Where cmpxhg is a simple wrapper to subdue C++'s atomic primitive to the expected interface:

// An atomic_compare_exchange wrapper with semantics expected by the paper's
// mutex - return the old value stored in the atom.
int cmpxchg(std::atomic<int>* atom, int expected, int desired) {
  int* ep = &expected;
  std::atomic_compare_exchange_strong(atom, ep, desired);
  return *ep;
}

The code snippet is heavily commented to explain how it works; reading Drepper's paper is recommended in any case, as it builds up to this implementation by first examining a simpler one which is subtly incorrect. One slightly non-kosher thing this code does is access the internal representation of std::atomic by casting the address of atom_ to int* when passing it to the futex syscall. This is because futex expects a simple address, while C++ atomics wrap their actual data in opaque types. This works on Linux on x64, but isn't generally portable. To make std::atomic play well with futex in a portable we'd have to add a portability layer. But it's not a need that comes up in practice - mixing futex with C++11 is not something anyone should do - these snippets are just demonstrational!
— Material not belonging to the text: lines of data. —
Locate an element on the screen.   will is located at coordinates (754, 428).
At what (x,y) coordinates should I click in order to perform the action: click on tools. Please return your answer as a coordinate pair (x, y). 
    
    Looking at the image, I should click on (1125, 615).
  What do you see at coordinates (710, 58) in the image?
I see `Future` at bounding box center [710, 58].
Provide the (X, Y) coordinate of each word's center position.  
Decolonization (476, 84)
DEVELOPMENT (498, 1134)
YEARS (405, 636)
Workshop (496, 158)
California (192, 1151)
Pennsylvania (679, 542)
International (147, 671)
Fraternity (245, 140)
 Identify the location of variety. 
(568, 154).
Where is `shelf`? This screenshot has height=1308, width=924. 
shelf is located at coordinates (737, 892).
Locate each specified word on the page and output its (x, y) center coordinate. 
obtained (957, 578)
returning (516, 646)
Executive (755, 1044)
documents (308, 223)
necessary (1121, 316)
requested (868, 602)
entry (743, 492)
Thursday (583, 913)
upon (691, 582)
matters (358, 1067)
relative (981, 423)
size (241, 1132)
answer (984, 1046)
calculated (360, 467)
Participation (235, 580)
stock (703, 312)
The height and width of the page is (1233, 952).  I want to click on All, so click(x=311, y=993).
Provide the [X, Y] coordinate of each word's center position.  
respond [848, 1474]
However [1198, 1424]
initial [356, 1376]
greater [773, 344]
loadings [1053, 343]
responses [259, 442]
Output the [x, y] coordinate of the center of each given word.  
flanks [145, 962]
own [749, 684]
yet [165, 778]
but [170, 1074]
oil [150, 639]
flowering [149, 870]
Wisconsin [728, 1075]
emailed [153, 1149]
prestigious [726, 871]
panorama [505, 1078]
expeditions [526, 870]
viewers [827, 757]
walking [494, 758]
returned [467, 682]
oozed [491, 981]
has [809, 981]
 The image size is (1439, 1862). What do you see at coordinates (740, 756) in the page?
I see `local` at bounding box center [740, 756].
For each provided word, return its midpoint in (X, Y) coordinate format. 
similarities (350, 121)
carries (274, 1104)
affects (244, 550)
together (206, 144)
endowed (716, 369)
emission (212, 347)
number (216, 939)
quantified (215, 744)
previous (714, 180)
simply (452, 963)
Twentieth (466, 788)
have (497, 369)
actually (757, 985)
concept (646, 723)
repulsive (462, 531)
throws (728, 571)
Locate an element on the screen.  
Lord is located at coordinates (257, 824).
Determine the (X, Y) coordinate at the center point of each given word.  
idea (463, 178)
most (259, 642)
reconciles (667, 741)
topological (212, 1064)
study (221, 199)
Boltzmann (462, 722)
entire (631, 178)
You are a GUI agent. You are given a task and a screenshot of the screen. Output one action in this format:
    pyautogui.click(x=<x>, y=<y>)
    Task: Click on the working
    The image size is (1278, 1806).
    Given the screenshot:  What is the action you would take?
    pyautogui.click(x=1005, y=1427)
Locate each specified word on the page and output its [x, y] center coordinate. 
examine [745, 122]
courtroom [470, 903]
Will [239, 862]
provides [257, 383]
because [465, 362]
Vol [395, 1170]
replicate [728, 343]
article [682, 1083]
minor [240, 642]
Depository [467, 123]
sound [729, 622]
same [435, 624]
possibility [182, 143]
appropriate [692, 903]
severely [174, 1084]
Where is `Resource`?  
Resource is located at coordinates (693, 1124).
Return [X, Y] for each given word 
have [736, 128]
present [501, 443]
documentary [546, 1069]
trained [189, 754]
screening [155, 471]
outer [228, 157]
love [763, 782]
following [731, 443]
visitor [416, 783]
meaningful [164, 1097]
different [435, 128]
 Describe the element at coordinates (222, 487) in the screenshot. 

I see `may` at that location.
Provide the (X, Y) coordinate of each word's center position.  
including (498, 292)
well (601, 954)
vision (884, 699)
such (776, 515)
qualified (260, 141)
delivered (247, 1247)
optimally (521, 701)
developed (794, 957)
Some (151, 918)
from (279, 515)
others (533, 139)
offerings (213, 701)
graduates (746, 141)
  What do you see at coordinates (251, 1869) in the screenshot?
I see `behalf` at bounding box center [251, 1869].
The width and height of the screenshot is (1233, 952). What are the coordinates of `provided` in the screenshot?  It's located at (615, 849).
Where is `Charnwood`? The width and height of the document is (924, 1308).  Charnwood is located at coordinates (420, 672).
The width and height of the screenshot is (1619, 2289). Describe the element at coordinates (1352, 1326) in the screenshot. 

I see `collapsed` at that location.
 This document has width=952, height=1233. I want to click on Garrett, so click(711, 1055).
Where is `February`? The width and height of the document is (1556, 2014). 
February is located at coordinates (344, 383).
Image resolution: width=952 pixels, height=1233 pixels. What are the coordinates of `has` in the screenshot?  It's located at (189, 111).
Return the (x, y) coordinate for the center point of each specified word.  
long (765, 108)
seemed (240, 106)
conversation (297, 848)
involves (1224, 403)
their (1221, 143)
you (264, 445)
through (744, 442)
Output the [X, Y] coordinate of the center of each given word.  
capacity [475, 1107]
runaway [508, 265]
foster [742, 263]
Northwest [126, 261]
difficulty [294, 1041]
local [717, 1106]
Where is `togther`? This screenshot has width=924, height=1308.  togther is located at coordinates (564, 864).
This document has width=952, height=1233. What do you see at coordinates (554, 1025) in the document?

An interesting observation is about the meaning of the value sitting in the atom_ member. Recall that the futex syscall doesn't assign any meaning to the value - it's up to the user to do that. The 0,1,2 convention is useful for mutexes, and also the one used by the glibc implementation for low-level locks.

glibc mutex and low-level lock

This brings us to the glibc implementation of POSIX threads, which have the pthread_mutex_t type. As I've mentioned in the beginning of the post, futexes are not really for regular user code; rather, they are used by low-level runtimes and libraries to implement other, higher-level primitives. In this context, it's interesting to see how a mutex is implemented for NPTL. In the glibc source tree, this code is in nptl/pthread_mutex_lock.c

The code is significantly complicated by all the different types of mutexes it has to support, but we can discover some familiar building blocks if we dig deep enough. In addition to the file mentioned above, other files to look at (for x86) are sysdeps/unix/sysv/linux/x86_64/lowlevellock.h and nptl/lowlevellock.c. The code is dense, but the combination of atomic compare-and-exchange operations and futex invocations is apparent. The low-level lock machinery (lll_ or LLL_ prefixes) is used throughout the glibc code-base, not just in the implementation of POSIX threads.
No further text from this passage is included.